## [Teks Sumber]
'''
Pertamina Bantah Elpiji Bersubsidi Langka di Sumut

Farida Noris    •    Senin, 09 Oct 2017 19:39 WIB
stok elpiji
Pertamina Bantah Elpiji Bersubsidi Langka di Sumut
Penjual elpiji di Wonogiri, Metrotv - Andy Kurniawan

Metrotvnews.com, Medan: PT Pertamina (Persero) memastikan tidak terjadi kelangkaan gas elpiji ukuran 3 kg di Kota Medan. Namun penjualan gas melon bersubsidi ini banyak tak tepat sasaran. Itu yang menjadi faktor pasokan elpiji berkesan langka.

"Tidak ada kelangkaan. Hanya saja kondisi saat ini banyak warga yang tergolong ekonomi mampu, tetapi justru menggunakan gas ukuran 3 kg itu," kata Officer Communication & Relation PT Pertamina Marketing Operation Region I (MOR I), Arya Yusa Dwicandra, Senin 9 Oktober 2017.

Dia menyebutkan sesuai kuota di 2017, Pertamina menyalurkan 110 tabung gas di seluruh wilayah Sumatera Utara. Dari catatan, di akhir September ada 85 juta tabung gas yang disalurkan.

Menurut Arya, Pertamina menyalurkan kuota sesuai Peraturan Menteri ESDM No.26/2009 tentang Penyaluran Elpiji. Pertamina tak bisa menambah kuota tanpa seizin pemerintah.
'''
## [Catatan Data]
'''
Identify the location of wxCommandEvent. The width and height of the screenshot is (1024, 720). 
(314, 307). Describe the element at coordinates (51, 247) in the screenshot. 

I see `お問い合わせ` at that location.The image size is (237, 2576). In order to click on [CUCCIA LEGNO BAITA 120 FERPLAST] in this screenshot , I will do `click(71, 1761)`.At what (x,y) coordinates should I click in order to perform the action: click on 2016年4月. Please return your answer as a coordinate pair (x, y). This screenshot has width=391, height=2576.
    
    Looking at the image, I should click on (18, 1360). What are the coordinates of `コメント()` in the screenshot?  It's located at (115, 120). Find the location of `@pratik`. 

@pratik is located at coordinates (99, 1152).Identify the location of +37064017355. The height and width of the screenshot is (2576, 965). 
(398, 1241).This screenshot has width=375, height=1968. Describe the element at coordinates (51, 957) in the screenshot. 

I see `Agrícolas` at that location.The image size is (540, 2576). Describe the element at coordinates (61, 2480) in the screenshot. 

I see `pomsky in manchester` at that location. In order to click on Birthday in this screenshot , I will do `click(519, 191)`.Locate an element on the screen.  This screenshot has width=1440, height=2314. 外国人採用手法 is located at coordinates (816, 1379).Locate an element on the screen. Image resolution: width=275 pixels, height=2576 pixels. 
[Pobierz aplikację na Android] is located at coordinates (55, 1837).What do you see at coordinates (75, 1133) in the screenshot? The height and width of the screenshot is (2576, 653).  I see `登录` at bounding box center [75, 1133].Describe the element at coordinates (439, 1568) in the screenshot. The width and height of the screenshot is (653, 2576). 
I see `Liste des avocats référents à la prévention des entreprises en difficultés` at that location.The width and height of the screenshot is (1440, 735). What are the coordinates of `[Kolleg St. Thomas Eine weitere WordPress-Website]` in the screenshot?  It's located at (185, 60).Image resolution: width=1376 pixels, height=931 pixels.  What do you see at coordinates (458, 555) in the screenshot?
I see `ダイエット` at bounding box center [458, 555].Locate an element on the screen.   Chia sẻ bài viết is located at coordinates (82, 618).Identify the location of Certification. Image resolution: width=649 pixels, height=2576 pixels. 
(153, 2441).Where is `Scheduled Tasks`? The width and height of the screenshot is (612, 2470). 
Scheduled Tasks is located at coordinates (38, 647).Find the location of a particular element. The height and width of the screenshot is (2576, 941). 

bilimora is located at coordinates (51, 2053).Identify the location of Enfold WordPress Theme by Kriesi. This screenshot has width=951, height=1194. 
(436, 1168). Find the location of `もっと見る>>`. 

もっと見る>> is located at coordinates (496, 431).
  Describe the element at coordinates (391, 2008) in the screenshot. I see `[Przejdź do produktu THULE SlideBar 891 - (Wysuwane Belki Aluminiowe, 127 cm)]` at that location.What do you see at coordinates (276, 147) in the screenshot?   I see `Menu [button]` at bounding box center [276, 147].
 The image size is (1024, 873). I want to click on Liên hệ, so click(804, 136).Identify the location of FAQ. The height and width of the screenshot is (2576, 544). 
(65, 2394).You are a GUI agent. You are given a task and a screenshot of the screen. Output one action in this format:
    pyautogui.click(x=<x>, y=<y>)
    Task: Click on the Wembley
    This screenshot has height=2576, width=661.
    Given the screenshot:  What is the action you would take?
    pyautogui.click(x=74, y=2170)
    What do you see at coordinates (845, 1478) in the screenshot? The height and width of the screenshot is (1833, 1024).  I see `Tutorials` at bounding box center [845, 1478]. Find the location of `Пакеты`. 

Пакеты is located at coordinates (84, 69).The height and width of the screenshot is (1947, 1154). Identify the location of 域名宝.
'''
## [Soal yang Dikerjakan]
(a) Ubah paragraf berita tentang elpiji bersubsidi yang diawali "Metrotvnews.com, Medan: PT Pertamina" menjadi daftar butir yang lebih ringkas tanpa menghilangkan fakta utamanya.
(b) Lanjutkan berita tentang elpiji bersubsidi di Sumatera Utara, dimulai setelah kalimat terakhirnya.

## [Hasil Tiap Soal]
(a)
- PT Pertamina (Persero) memastikan tidak ada kelangkaan elpiji 3 kg di Kota Medan.
- Banyak penjualan elpiji bersubsidi ini tidak tepat sasaran.
- Hal itu membuat pasokan elpiji terkesan langka.

(b)
Terkait adanya dugaan penimbunan gas elpiji bersubsidi ini, Arya enggan berspekulasi. Selain itu banyaknya pedagang eceran yang menjual gas elpiji 3 kg di atas harga eceran tertinggi (HET) Rp16 ribu, menurut Arya masalah itu menjadi wewenang Disperindag.

Puput, warga Kota Medan, mengeluh sulit mendapatkan elpiji ukuran tabung 3 Kg. Bilapun menemukannya, harga satu tabung mahal yaitu Rp25 ribu di pengecer.

"Biasanya hanya Rp20 ribu. Terpaksa saya beli biarpun harganya naik tinggi. Karena sudah keliling ke mana-mana gas lagi kosong," ucap Puput, Senin 9 Oktober 2017.

Penuturan yang sama juga diungkapkan Desi warga Jalan Medan Halat. Meski sudah berkeliling ke kios-kios eceran dan pangkalan, namun gas 3 kg kosong.

"Saya sudah keliling empat kios. Tapi kata pedagang, gas melon lagi kosong. Saya bingung mau nyari di mana lagi. Sudah lima hari nggak masuk. Kalau nggak ada gas, gimana mau memasak?," ungkap Desi.